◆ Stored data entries
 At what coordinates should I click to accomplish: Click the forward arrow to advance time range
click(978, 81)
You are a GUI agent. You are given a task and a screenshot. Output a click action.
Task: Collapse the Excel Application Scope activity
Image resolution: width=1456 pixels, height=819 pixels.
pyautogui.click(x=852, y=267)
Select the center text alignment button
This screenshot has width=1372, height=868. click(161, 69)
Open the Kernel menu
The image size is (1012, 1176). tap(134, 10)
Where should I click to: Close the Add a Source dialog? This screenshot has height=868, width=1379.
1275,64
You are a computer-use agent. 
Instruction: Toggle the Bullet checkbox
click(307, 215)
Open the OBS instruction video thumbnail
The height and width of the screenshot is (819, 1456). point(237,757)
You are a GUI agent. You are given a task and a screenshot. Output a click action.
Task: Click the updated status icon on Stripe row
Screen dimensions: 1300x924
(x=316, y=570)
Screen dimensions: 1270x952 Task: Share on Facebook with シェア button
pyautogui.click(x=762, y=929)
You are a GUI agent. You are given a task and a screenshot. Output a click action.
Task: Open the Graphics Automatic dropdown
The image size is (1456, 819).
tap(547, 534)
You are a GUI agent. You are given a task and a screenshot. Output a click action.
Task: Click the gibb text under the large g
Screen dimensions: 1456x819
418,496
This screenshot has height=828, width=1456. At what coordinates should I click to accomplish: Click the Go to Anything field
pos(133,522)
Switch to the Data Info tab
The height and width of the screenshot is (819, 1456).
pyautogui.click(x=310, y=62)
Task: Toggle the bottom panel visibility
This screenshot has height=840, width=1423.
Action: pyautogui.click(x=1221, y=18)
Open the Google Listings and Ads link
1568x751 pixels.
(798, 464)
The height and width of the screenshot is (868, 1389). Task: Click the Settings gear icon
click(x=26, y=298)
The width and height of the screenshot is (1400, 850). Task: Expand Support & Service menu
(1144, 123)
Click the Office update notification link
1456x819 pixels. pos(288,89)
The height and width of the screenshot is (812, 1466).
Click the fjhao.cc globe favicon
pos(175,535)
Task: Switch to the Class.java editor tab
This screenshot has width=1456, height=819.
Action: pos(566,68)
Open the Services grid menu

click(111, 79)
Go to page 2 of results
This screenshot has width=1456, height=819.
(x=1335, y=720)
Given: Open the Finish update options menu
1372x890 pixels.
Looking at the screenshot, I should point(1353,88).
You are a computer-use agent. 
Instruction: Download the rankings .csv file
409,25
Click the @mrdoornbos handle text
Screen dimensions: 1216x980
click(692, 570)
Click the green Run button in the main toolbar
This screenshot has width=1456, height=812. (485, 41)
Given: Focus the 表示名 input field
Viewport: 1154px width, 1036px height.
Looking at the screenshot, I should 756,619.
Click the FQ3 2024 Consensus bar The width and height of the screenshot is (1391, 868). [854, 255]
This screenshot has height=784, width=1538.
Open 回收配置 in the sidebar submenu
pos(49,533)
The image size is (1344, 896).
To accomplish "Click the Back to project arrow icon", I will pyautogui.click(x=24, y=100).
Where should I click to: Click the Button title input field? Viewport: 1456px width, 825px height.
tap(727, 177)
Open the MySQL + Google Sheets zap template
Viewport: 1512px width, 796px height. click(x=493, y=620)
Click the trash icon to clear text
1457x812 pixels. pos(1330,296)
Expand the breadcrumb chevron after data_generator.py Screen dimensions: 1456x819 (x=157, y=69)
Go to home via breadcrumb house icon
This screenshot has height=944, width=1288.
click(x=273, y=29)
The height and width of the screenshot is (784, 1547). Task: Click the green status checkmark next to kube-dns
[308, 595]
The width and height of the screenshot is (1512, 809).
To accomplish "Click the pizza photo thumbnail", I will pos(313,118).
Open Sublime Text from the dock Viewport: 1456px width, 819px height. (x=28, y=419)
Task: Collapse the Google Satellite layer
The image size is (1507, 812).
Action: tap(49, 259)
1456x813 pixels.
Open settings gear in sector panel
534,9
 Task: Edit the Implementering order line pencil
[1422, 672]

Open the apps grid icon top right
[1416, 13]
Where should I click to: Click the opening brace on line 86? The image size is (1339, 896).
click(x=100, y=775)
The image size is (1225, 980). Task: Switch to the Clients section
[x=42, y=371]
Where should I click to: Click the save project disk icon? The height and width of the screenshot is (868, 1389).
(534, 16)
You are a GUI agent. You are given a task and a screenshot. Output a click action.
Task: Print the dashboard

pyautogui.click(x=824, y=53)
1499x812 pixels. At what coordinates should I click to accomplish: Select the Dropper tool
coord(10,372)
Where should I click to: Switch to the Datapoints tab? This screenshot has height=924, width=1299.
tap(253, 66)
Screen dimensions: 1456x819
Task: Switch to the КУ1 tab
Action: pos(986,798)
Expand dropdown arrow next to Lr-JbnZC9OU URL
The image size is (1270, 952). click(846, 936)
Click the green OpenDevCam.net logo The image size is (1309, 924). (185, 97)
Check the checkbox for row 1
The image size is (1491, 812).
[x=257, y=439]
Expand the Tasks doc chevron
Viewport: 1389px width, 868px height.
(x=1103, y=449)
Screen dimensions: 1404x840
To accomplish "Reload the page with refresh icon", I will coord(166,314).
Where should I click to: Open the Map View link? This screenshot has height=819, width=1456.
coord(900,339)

◆ Exercise
In the data above, each line holding "breadcrumb" is to be found and copied.

◆ Answer
Expand the breadcrumb chevron after data_generator.py Screen dimensions: 1456x819 (x=157, y=69)
Go to home via breadcrumb house icon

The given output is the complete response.